King’s Cross: Ein Viertel für alle

Written by on 03/12/2023 in brand eins with 0 Comments

Hinter dem Bahnhof King’s Cross ist auf einer Industriefläche mitten in London ein neuer Stadtteil entstanden: lebendig, grün – und bezahlbar.

Robert Evans ist bester Dinge. „Vergangene Woche haben wir den letzten Bauantrag für das letzte Gebäude eingereicht“, sagt er. Der Abschluss des über zwei Jahrzehnte andauernden Immobilienprojekts ist nun in Sicht. Evans, 52, ist einer der geschäftsführenden Gesellschafter bei Argent LLP. Der Londoner Immobilienentwickler ergatterte 2001 den Auftrag der Grundeigentümer, die Industriebrache im Stadtteil King’s Cross in ein lebendiges Viertel zu verwandeln. 24,5 Hektar, darauf 730.000 Quadratmeter Gebäudefläche, zehn neue öffentliche Plätze, Gesamtkosten von rund drei Milliarden Euro.

Es ist eines der größten Projekte dieser Art in Europa. Und sehr ambitioniert: klimaneutral, bezahlbar, für die Menschen gemacht.
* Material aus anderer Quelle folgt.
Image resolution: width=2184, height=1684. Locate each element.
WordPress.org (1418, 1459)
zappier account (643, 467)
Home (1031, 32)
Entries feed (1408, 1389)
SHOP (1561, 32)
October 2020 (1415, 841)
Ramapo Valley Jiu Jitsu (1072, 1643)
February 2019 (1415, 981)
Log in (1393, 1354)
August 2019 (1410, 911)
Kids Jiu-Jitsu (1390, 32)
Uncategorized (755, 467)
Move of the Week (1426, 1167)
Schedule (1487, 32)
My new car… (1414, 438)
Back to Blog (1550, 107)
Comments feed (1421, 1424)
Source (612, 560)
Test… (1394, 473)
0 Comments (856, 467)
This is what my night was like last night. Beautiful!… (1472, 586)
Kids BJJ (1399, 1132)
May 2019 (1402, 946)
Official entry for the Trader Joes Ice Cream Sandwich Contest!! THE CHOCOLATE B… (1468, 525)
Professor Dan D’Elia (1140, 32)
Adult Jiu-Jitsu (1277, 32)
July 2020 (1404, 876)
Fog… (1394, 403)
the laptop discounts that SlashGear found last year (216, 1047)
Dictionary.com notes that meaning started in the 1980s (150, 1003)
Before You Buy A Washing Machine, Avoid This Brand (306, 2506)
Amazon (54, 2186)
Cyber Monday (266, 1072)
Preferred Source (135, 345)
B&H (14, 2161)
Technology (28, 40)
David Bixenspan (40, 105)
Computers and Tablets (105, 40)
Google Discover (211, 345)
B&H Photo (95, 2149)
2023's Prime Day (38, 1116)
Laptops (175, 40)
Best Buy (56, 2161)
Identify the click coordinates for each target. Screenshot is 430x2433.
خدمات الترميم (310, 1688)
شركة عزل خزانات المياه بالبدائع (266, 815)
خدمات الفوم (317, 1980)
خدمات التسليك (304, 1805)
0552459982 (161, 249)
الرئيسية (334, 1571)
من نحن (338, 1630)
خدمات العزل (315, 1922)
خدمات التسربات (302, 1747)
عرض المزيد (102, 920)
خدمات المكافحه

Ein Gegenentwurf zu sterilen Business-Vierteln wie der neuen Londoner Bankenmeile Canary Wharf. Dort befand sich früher eine ähnliche Industriebrache wie in King’s Cross.

Evans – akkurater Anzug, fester Händedruck, schneller Schritt – hat die Entwicklung von Anfang an begleitet. Sein Plan scheint aufgegangen zu sein: An diesem sonnigen Nachmittag im Mai spielen Kinder in einer großflächigen Brunnenanlage. Skateboarder rollen über Sandsteinplatten. Auf mit Kunstrasen bezogenen Stufen am Regent’s Canal, der das Areal durchkreuzt, sitzen Menschen verschiedenen Alters und picknicken, lesen, albern herum. Im Foyer des ehemaligen Kornspeichers, der heute das Central Saint Martins, eine Kunst-Universität, beherbergt, spielen eine Mutter mit ihrer Tochter Federball und zwei ältere Herren Tischtennis. In einem überdachten Freiluftareal stehen schwarzgekleidete Kunststudentinnen und rauchen. Am anderen Ende macht eine Fitness-Gruppe Burpees.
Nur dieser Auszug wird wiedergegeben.